Third, despite dropping by $4.25 billion, income tax still will make up a third of government revenue in the 2020–2021 fiscal year. And most of that will be personal income tax.
Here’s how it breaks down:
|Personal income tax||$12,566||$10,712|
|Corporate income tax||$4,539||$2,146|
Both personal and corporate income tax will be lower this year than forecasted, but personal income tax will take a smaller hit. Corporate income tax will be about $2.4 billion lower, while personal income tax will drop about $1.9 billion. Another way to look at it is that corporate tax will be 53% lower, and personal tax will be only 15% lower.
In the figures the UCP had forecasted, personal income tax revenue was supposed to be 2.8 times higher than corporate income tax revenue. With the adjusted figures, personal income tax will make up 5 times as much provincial revenue as corporate income tax over the next year.
The pandemic and low oil prices will certainly account for much of the decrease in corporate income tax revenue. After all, if you have to close your business, or your business is related to oil, then you’ll have less profit, and profit is where taxes come from.
There’s an additional cause for the drop. The UCP had planned to decrease the corporate tax rate from 10% to 9% last month, but they changed their mind last month and doubled the tax cut. And if the tax rate is lower than planned, that means revenue generated from that tax rate will also be lower.
The Job Creation Tax Cut eliminated $200–300 million from corporate tax revenue, or about 14% of the loss in corporate tax revenue. Had they kept the tax rate at 9%, they could’ve reduced up to $300 million. And if they had left the tax rate at the 12% it was when they took office, they could’ve reduced the deficit by even more.
The UCP government predicts that expenses for the 2020–2021 fiscal year will be nearly $51 billion, about $2.6 billion more than they had originally budgeted. The vast majority of that has been or will be spent on COVID-19 initiatives.
Here’s how it breaks down by ministry:
|Community & Social Services||$60||–||$48|
|Econ. Dev., Trade & Tourism||–||–||$316|
|Environment & Parks||–||–||$367|
|Labour & Immigration||$114||–||$273|
The UCP government originally planned to spend only $500 million on their COVID-19 response during this fiscal year. Instead, they estimate having to spend 600% more than that. Combined with how much they spent at the end of the last fiscal year, they expect a total of $3.2 billion to go toward COVID-19 initiatives.
The government will be increasing the operating (non-pandemic) expense budget by only $87 million, with actual increases being seen in only the advanced education ($179 million), health ($301 million), and transportation ($3 million) ministries.

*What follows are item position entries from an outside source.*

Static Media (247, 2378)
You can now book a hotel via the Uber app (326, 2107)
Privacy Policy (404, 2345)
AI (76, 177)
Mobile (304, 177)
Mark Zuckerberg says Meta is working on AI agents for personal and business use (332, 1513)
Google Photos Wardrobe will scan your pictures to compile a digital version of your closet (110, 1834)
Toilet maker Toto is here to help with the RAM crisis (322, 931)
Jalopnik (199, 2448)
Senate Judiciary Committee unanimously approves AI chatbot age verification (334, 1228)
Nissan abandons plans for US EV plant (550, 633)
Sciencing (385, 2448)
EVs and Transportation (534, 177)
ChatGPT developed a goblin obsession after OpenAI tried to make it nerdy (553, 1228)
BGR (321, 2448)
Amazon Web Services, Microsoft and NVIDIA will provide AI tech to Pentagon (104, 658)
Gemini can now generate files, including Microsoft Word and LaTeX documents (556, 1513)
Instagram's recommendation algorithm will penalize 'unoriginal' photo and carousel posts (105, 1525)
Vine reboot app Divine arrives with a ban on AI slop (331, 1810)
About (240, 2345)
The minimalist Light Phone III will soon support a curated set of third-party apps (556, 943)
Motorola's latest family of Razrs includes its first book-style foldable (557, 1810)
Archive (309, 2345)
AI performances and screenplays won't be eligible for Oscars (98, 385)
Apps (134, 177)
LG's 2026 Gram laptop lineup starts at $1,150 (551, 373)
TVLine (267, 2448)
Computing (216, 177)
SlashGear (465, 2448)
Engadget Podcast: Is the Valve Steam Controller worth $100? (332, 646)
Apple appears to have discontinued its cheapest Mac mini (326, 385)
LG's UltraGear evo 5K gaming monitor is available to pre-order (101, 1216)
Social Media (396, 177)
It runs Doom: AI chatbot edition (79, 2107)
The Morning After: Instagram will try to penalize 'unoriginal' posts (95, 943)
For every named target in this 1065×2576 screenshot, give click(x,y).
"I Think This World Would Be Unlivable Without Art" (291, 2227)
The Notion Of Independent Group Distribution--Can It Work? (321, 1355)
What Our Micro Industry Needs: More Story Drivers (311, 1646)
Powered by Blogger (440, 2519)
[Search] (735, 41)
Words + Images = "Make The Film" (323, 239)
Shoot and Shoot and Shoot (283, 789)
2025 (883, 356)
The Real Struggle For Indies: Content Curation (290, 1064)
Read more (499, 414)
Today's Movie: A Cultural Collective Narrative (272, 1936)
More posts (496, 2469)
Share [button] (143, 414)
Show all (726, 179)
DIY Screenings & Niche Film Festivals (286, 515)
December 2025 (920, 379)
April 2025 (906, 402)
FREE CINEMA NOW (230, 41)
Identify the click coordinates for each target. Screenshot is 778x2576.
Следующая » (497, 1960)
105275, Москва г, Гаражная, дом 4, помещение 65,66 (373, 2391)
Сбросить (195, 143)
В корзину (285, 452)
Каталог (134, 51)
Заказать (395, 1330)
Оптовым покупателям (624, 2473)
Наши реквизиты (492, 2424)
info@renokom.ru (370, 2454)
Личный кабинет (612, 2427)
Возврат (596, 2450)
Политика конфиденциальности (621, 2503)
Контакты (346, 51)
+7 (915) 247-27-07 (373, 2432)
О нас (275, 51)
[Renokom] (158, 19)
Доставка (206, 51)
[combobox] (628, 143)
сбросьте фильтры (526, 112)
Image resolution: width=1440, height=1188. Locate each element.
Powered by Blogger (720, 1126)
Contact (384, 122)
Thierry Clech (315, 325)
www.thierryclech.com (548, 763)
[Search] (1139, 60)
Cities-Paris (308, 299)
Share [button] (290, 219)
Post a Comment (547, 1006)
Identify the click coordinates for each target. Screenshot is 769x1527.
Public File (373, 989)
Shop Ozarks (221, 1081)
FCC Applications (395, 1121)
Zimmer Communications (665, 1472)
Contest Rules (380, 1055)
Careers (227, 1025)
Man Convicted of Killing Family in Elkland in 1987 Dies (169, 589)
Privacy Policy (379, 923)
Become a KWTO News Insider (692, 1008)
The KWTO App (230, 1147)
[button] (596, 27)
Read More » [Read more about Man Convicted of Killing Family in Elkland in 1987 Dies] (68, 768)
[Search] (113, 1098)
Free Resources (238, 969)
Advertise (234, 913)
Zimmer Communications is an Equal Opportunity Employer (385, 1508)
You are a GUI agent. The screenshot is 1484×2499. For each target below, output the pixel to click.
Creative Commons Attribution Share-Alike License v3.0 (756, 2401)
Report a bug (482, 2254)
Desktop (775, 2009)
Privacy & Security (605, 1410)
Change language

All other ministries will see reduced expenses—a total of $438 million in budget cuts—with the largest ones being in Treasury Board and finance ($152 million), education ($132 million), and Indigenous relations ($99 million).
At the end of the last fiscal year, the provincial government had borrowed $15.04 billion. Less than 10% of it went to provincial corporations or government business enterprises. Most of it when to the government.
This year, the UCP had planned to borrow slightly more than that: $15.791 billion. They’ve since increased that by 81% to $28.553 billion in borrowing. Of that $28.553 billion, only $5.522 appears to be going to capital projects. Presumably, the other $23 billion in loans will be used to fund operating expenses.
Oh, and keep in mind that the $28.553 in borrowing is a net borrowing amount. The UCP government plans to take on nearly $30 billion in new debt this year, but $1.5 billion of that will be offset by changes in the money market.
So, to sum up:
$38.4 billion in revenue
-$62.6 billion in expenses
$24.2 billion deficit
Funny enough, that’s almost how much Toews authorized himself to borrow back in April.